Olympus bills the M.Zuiko Digital ED 8mm Fisheye 1:1.8 PRO as the brightest lens of its type. Andy Westlake investigates whether it lives up to its Pro tag.
Olympus M.Zuiko Digital ED 8mm Fisheye 1:1.8 PRO Review – Image quality (2)
Aside from sharpness and chromatic aberration, other factors are important in overall image quality. Here I’ll take a quick look at some of them.
Flare handling is a pretty important property of a fisheye lens; when you’re shooting outside, that huge angle of view means that the sun can often end up on your shots. My initial impression is that the 8mm handles this very well, with minimal loss of contrast. The shot below has the sun towards the centre of the frame at f/5.6, and aside from a small red flare mark diametrically opposite, there are no ill effects at all.

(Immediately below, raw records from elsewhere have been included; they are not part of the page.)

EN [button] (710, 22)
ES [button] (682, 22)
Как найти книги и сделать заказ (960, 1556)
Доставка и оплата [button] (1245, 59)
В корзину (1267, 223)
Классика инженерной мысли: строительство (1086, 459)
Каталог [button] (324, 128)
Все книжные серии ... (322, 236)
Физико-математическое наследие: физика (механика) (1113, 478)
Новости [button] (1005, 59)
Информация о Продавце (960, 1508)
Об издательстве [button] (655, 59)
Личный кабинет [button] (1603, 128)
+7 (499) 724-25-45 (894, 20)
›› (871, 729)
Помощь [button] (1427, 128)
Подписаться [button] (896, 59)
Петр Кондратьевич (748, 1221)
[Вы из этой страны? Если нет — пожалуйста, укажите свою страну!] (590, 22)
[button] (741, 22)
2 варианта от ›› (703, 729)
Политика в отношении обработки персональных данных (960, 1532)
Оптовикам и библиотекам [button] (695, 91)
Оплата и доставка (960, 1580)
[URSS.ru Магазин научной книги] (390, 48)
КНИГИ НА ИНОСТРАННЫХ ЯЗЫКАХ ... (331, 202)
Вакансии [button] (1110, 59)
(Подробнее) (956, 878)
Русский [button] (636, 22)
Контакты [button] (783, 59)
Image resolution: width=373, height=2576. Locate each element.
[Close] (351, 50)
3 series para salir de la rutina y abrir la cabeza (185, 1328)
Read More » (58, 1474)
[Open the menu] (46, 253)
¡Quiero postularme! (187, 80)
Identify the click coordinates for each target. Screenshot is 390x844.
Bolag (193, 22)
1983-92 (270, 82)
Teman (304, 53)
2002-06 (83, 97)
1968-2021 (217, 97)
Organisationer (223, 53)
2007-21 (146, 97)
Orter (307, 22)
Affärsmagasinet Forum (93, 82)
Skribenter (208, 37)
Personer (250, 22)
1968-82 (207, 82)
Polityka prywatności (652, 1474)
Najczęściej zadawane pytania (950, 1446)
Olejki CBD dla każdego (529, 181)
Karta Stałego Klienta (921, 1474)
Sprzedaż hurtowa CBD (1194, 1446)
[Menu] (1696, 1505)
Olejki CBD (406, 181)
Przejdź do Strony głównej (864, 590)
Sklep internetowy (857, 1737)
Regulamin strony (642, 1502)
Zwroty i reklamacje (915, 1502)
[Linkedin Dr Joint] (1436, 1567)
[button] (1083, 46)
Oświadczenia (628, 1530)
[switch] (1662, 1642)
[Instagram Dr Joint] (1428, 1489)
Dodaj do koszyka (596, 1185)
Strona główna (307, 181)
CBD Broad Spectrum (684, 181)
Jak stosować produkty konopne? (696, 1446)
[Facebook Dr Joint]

The word ‘bokeh’ refers to the rendering of out-of-focus regions in an image, with specific consideration to their aesthetic quality. Some lenses do rather better than others in this regard; it’s not just a matter of focal length and aperture. I wouldn’t usually even think about looking at this with a fisheye, but the 8mm f/1.8 has a sufficiently large maximum aperture that, if you get in really, really close to the subject, you can get quite strongly-blurred backgrounds:
By focusing on the closest flower, just a few centimetres in front of the lens, the rest of the scene has been thrown out of focus. The background is quite smoothly and attractively blurred too. For a lens this wide, it’s a pretty good performance. Note also that the sun is in the bright area of the frame where, and while it’s veiled behind thin, high cloud, again there’s no flare problem at all.